Mykola Suk’s a pianist, not a psychologist.
So he can’t really explain why he feels “extra psychological pressure to perform at home.”
That won’t stop him from making his Smith Center debut Saturday, when he performs Johannes Brahms’ Piano Concerto No. 1 with the Las Vegas Philharmonic as part of the orchestra’s season opener in Reynolds Hall.
Also on Saturday’s program: Richard Strauss’ 1889 tone poem “Don Juan” and John Adams’ 1979 “Common Tones in Simple Time.”
During the concert, Suk will play alongside many friends and colleagues in the Philharmonic — some of whom are colleagues at UNLV, where he’s an associate professor.
“The orchestra is in very good shape,” Suk observes during a telephone interview from his native Ukraine, describing the Philharmonic’s collective musicianship at “a really, really high level.”
Despite his pre-concert trepidation, Saturday’s performance was partly his idea.

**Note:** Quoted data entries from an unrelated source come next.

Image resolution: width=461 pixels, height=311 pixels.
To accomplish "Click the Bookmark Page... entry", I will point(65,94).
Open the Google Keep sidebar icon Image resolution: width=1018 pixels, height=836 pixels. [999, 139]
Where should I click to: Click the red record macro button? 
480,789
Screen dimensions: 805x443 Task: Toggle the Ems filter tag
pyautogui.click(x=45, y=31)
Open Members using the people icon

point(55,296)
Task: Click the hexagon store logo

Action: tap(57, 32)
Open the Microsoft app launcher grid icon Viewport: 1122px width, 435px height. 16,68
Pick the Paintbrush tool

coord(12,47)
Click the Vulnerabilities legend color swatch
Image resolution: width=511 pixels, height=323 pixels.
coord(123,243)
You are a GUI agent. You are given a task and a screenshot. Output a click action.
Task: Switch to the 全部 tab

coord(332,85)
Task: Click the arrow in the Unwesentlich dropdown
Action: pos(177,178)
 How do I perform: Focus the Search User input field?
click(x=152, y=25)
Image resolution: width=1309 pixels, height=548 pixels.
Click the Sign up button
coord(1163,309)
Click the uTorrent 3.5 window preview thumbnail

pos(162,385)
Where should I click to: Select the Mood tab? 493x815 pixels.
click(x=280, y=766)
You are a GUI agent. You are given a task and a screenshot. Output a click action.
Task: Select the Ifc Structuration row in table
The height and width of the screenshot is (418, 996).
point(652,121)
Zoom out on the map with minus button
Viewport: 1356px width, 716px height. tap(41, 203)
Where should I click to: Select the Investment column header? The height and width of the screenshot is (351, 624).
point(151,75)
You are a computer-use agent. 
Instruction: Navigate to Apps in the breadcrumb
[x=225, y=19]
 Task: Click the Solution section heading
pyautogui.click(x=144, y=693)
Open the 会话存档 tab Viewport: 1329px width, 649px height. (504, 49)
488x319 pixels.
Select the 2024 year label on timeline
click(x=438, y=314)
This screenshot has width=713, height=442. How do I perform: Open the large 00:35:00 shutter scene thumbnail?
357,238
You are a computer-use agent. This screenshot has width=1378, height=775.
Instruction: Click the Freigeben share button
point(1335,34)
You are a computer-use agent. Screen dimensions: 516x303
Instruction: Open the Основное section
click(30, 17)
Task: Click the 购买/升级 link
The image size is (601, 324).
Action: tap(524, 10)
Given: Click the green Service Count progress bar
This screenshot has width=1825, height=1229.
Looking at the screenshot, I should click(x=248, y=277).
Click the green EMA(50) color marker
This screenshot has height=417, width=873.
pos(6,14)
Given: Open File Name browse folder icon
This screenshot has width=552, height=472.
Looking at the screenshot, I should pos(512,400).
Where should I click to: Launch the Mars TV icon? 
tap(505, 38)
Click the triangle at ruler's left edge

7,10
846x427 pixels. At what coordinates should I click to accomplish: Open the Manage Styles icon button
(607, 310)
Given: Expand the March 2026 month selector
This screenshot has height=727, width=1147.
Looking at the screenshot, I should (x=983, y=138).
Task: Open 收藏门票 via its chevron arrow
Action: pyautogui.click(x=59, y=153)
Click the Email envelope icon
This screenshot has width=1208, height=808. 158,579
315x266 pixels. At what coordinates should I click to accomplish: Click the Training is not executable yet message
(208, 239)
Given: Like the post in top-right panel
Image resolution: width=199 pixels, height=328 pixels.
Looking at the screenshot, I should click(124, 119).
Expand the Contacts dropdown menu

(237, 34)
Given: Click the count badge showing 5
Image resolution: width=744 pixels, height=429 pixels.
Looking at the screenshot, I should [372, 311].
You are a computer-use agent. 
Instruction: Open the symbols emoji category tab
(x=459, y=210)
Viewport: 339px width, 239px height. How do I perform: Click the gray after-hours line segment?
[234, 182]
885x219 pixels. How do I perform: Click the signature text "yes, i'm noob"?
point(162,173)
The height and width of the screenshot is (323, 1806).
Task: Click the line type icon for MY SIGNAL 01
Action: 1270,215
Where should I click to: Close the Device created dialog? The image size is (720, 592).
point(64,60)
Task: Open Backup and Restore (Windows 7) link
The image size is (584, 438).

Suk and Philharmonic music director Donato Cabrera — who starts his fourth Philharmonic season Saturday — have been meeting “for lunch/dinner/coffee” since Cabrera took over the orchestra.
“Ever since our first encounter, it has been a priority for me to have him as a soloist with the LVP,” Cabrera notes.
The first of Brahms’ two piano concertos “was conceived as a symphony,” Suk explains, and as such “it’s orchestral music. I accompany the orchestra much more than they accompany me.”
That’s despite the fact that orchestra musicians, “even subconsciously, when they play with a soloist, they try not to lead,” the pianist notes. “They say, ‘we’ll just follow you.’ ”
Yet it’s essential to strike a balance between soloist and orchestra, he adds, citing Leonard Bernstein’s 1962 remarks prior to a New York Philharmonic performance of the same Brahms concerto featuring legendarily eccentric pianist Glenn Gould.
“But the age-old question still remains: ‘In a concerto, who is the boss: the soloist or the conductor?’ ” Bernstein said. “The answer is, of course, sometimes one, sometimes the other, depending on the people involved. But almost always, the two manage to get together by persuasion or charm or even threats to achieve a unified performance.”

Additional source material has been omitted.